There are a range of personality types you’ll meet along the way of dull university group projects, so let us prepare you for a few…
The no-talkers: This seems to be one of the most common. It’s unsure whether they’re just shy or they simply only have tumble weeds bouncing around in their head. You’re sat there throwing in idea after idea and all they do is look blankly at your giant mind-map (because at the very least, in one of your projects you will have to do this on a huge piece of paper) or sitting on their phone tweeting about how “#awks” this project is.
The talks-too-much person: So, you’d hope someone who had a lot to say might merely bring an array of intelligent ideas to the group. However, you’ll find that they can’t stop talking and are stopping someone like the no-talkers from ever even possibly coming out their shell even a little bit. Some of these chatterboxes may just be a bit irritating, but some will be the kind that think everyone of their ideas is revolutionary and that the project will go no other way than theirs.

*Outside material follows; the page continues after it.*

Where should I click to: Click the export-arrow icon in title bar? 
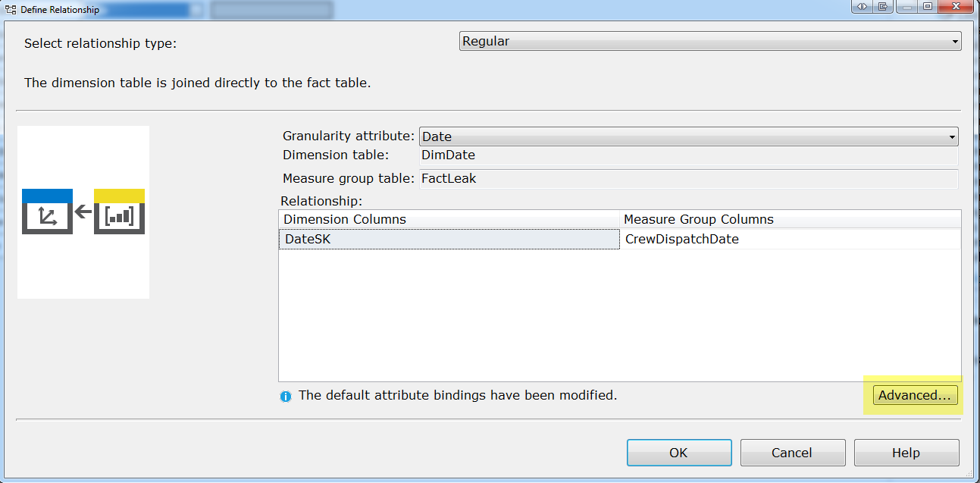click(884, 7)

The flake: Group projects usually always entail meeting up outside the classroom to organise and prepare your work. One day you’ll arrange a library meet up on your Facebook group chat, you all get to the library, bar one person. After a few consecutive messages, you get a reply about them being “sick” (hungover) or something. This won’t be the first or last time they do it, then on the day of your presentation they turn up having done nothing, knowing nothing and not only making the presentation crappier than it was, but getting credit for it too!
The not-all-there person: It sounds mean, but there’s always one and it’s not even that they’re not a Stephen Hawking type or whatever, but there’s just something about the project they’re not getting. The task they’ve been assigned ends up being completely not what it was meant to be about, and they can’t really seem to fathom what any of it’s about. It ends up being a big mistake giving them any other section to present than their own as they mess up the content and end up making it all seem like a dodgy jigsaw you’d get from a car boot sale.
Group projects can be a bit more relieving than presenting alone, and yes you will meet these kinds of people and many more, but all you’ve got to do is make sure you hold your own the whole way through and ace your designated piece of work – while trying not to stress out too much along the way.
The secret is to assign tasks based on everyone’s strengths, and ultimately trust that you’re all after a grade you won’t be disappointed with.
Persevere – the situation will be over before you know it – and remember that when marking your grade, your tutor is only really looking at YOU!